There are clear plus sides to this whole thing – well for me at least. A clear movement is growing in opposition of these authoritarian cry-bullies. People are saying enough is enough. The #Right2Debate campaign amongst them. Maajid Nawaz and the Quilliam Foundation have been arguing for reforms in the religion of Islam. This often gets conflated, in true regressive fashion, with attacking people instead of ideas which it is most certainly not. Conservative journalist Milo Yiannopoulos has been touring college campuses speaking much to the ire of student activists who have used air horns and smeared fake blood on their faces as forms of protest. Joe Rogan, Gad Saad, Christina Hoff Sommers, Dave Rubin, there are plenty of people who have had the courage to speak against this perpetual madness.

The reason why the #Right2Debate campaign may in fact be the most important yet is that it has been created directly by students. It is a way of students speaking out against this and knowing that they are not alone. That they are not the odd one out for thinking that trigger warnings are ridiculous, that no platforming is repulsive and that safe spaces are simply idiotic. To those students who feel like they have to hound the likes of Stephen Fry and Peter Tatchell over perceived ‘wrong-think’, I say – Stay home, calm down and grow up. Your feelings do not have rights. At least not over that of anyone else. You do not have the right not to be offended, not hear something that you do not agree with. It is not within your duties to go on a moral crusade against anyone who fails to reach your absolutely ludicrous, self-righteous, unobtainable standards. I would gladly share a platform with someone that I had profound disagreements with, someone with ideas I found completely repugnant because in the end those with the good ideas beat those with the bad ones. Take for example the British National Party leader, Nick Griffin, who by popular consensus is a racially insensitive buffoon. He was invited onto BBC Question Time in 2009 and his ideas were torn to pieces and was made to look rightly ridiculous. Recently the BNP ceased to be a political party – partly due to the failure of his morally contemptuous ideas to be held up to scrutiny. That is what happens when you challenge idiocy head on instead of censoring it. And when you do censor this kind of behaviour you end up with the very real possibility on the first tangerine-coloured President.

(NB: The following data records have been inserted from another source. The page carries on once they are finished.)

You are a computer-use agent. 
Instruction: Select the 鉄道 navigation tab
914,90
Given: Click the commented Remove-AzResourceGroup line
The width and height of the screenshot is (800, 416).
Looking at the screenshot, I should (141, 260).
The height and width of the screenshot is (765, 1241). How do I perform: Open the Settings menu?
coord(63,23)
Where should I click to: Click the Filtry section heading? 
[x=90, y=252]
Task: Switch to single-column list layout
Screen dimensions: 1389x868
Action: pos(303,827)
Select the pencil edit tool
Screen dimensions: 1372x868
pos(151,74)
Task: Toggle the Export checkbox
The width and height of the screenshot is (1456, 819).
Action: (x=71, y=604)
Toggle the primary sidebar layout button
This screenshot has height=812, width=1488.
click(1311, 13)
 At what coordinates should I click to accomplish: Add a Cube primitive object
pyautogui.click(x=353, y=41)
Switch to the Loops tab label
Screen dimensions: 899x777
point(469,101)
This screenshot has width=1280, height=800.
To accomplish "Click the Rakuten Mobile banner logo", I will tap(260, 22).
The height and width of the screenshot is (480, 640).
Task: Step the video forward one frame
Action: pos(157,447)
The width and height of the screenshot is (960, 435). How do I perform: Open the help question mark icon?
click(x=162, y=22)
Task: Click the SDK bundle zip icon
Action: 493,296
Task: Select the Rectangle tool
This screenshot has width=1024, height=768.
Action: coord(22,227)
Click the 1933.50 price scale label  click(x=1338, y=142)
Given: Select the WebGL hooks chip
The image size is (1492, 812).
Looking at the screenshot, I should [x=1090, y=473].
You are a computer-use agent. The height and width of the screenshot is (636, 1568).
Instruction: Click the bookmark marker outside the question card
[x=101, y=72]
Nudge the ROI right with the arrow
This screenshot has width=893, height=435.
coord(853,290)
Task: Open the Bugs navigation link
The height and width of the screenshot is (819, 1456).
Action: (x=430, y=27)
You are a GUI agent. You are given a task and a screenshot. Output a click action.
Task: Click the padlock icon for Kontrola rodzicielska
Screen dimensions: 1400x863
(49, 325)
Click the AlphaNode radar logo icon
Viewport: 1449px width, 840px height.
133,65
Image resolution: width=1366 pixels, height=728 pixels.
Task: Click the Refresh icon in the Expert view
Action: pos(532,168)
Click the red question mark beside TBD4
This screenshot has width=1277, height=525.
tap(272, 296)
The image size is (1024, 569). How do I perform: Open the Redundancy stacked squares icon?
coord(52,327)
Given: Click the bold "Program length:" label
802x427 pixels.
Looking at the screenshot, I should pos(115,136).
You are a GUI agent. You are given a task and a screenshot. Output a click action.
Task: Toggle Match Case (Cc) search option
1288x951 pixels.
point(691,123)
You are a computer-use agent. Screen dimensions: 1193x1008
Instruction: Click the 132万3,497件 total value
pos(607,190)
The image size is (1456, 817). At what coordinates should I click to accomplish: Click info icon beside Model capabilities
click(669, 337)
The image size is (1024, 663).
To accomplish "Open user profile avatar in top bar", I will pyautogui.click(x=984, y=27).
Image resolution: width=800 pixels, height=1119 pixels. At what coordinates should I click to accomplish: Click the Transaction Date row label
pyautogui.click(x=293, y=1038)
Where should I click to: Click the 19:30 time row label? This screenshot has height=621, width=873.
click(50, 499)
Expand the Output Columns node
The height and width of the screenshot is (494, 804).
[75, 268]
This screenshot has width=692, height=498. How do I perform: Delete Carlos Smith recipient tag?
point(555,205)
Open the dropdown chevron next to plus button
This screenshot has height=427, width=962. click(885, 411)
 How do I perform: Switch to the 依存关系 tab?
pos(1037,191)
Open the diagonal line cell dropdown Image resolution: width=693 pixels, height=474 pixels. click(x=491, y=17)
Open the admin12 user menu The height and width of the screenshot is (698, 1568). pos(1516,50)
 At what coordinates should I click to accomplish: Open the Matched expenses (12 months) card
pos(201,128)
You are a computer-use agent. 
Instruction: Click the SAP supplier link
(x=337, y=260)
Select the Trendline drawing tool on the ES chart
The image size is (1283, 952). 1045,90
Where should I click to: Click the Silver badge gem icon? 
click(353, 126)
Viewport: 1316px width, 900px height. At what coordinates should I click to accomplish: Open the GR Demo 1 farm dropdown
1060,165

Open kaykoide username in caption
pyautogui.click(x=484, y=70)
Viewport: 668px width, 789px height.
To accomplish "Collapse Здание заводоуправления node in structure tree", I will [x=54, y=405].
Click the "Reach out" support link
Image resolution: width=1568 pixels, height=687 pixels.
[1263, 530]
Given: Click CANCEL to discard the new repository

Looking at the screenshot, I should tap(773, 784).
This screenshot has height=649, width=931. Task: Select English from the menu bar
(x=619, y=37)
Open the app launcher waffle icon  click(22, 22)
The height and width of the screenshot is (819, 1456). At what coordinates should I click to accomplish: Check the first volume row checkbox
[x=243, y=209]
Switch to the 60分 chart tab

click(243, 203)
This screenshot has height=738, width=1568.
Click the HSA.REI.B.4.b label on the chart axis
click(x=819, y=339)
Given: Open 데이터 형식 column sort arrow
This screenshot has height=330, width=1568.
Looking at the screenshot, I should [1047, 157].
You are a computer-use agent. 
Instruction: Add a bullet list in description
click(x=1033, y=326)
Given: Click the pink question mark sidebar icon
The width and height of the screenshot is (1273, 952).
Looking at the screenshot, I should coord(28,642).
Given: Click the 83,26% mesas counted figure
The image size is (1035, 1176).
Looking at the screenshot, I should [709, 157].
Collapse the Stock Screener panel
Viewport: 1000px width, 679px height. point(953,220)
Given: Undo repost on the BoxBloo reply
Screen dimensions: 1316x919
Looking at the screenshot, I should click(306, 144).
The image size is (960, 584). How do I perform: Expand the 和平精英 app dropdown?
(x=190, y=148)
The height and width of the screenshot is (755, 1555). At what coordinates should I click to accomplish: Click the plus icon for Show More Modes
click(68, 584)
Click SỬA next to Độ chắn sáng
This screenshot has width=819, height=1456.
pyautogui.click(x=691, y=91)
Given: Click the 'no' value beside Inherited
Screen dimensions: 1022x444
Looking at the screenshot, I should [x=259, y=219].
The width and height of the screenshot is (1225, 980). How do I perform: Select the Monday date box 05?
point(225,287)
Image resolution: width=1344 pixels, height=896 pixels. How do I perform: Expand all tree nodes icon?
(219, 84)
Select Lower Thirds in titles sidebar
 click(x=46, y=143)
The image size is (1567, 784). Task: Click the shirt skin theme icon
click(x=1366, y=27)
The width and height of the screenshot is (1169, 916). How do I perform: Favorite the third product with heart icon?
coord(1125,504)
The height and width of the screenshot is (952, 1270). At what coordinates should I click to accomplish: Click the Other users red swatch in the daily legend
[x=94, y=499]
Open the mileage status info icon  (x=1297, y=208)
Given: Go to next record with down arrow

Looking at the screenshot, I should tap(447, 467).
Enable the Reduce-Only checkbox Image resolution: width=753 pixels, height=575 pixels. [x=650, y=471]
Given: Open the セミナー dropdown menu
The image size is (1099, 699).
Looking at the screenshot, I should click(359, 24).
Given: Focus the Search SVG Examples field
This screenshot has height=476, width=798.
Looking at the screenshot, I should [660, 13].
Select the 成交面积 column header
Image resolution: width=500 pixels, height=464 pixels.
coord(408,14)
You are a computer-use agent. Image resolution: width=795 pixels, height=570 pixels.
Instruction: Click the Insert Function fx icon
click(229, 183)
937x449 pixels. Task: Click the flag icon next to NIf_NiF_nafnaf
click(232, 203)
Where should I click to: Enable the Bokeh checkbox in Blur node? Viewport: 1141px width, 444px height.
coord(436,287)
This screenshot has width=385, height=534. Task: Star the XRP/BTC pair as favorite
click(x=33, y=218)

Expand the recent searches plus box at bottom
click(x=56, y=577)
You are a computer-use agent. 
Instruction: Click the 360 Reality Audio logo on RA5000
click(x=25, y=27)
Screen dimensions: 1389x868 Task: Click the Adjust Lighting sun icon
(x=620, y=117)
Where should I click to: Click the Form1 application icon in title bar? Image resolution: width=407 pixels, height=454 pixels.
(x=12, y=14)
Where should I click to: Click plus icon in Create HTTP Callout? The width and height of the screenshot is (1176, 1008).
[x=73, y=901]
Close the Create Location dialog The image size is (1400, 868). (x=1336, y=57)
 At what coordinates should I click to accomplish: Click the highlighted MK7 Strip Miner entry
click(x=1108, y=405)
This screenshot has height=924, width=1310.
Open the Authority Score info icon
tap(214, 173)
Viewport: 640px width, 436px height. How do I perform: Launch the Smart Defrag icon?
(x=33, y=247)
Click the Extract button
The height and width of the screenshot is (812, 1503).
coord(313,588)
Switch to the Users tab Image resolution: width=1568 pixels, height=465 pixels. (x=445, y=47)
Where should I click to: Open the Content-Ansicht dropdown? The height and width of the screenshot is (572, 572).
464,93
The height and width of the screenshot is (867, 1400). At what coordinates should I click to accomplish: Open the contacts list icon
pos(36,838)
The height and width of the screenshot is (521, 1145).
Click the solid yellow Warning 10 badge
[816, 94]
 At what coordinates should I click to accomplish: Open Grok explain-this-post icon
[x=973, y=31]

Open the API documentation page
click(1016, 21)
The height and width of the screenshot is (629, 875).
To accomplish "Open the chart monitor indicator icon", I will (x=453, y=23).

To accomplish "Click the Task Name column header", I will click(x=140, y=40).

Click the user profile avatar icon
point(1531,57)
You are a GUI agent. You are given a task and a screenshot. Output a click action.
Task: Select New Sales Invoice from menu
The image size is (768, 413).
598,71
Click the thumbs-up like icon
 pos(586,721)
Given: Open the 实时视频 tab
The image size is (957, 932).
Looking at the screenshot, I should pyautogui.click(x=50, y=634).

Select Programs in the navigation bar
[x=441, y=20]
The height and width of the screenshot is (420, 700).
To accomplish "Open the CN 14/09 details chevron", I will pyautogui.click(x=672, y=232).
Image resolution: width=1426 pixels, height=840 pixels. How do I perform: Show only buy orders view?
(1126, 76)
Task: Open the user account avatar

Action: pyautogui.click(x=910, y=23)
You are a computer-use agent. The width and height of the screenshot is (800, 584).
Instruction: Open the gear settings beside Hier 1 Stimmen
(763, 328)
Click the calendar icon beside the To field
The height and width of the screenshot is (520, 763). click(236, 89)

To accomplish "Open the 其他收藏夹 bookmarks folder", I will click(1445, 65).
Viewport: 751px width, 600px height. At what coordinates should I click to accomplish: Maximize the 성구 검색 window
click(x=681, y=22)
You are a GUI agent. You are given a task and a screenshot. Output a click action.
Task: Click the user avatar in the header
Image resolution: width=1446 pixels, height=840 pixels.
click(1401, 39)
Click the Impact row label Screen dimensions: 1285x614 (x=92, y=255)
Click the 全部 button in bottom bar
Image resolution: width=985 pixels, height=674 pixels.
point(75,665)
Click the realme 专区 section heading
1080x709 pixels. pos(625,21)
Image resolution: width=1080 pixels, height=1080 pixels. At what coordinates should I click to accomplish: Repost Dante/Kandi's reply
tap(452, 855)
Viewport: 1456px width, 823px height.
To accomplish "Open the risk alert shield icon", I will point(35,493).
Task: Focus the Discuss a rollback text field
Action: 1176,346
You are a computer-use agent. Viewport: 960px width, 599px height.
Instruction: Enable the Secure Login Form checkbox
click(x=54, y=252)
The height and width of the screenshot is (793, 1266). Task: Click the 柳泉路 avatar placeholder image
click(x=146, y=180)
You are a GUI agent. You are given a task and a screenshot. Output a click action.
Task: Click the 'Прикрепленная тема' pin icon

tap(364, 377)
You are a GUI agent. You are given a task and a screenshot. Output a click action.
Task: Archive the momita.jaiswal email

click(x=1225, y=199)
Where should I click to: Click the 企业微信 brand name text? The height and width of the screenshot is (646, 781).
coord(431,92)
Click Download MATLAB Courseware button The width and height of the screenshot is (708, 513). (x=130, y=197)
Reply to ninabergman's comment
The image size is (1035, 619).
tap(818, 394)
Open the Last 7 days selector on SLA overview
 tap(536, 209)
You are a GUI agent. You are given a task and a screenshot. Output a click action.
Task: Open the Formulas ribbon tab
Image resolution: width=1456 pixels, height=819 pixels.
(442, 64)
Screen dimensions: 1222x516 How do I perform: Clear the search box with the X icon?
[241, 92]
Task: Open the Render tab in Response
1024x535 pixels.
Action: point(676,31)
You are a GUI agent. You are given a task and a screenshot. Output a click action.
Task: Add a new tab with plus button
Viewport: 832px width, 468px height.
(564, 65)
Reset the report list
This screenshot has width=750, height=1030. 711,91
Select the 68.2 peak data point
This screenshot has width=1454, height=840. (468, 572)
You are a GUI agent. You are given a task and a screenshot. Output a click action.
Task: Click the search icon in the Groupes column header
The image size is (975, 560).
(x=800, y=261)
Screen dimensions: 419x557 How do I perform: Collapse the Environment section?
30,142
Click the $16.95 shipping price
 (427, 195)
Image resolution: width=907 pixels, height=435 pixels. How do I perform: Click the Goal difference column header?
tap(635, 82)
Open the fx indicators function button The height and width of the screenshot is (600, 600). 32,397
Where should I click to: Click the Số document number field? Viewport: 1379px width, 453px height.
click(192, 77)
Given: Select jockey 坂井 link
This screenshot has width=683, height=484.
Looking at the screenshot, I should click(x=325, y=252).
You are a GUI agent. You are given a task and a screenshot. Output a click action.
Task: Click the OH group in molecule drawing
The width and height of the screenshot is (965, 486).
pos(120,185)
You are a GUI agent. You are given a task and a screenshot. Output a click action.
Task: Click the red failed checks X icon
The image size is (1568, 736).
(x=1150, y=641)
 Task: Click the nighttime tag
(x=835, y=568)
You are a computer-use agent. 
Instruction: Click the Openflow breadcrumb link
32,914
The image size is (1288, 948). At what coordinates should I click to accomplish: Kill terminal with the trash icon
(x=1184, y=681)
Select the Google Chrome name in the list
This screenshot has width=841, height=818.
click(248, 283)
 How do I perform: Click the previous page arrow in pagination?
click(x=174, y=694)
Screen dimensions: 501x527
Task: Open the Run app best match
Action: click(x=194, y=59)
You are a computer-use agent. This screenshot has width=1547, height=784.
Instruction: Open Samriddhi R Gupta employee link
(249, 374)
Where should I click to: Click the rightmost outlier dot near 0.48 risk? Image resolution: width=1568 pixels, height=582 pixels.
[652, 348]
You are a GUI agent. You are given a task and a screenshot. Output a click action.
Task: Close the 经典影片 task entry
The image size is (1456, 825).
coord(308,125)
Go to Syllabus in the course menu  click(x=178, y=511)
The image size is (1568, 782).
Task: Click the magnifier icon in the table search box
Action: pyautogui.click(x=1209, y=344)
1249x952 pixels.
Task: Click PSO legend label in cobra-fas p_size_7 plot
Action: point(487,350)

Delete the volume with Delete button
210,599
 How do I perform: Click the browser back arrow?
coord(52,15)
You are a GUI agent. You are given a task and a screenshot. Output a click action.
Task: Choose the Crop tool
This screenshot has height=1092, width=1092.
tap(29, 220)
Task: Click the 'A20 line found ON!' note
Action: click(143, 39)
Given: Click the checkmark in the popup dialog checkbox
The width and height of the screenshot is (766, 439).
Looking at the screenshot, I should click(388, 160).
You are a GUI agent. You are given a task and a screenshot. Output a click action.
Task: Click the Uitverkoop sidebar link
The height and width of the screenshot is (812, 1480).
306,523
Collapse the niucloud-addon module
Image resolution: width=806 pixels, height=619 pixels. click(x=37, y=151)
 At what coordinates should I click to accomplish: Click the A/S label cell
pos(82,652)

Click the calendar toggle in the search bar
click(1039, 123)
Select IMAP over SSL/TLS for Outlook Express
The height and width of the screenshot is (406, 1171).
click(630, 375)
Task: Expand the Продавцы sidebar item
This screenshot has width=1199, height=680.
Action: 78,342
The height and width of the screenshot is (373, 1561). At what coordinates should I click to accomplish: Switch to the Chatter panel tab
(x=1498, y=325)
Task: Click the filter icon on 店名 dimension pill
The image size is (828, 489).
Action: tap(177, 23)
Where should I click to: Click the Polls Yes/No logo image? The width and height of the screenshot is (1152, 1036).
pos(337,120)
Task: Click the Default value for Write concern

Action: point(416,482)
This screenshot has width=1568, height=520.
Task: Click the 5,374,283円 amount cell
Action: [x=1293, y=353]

The real world is not a ‘safe space’ it is a space where freedom and democracy allow those of us who care to debate, come to a disagreement, argue about it and still be able to go out for a drink together on the same evening. No one has the right to bury their head in the sand and simply ignore different opinions. And no one has to right to censor what they personally regard as “offensive”. Although, everyone does have the #Right2Debate and I urge everyone to do just that.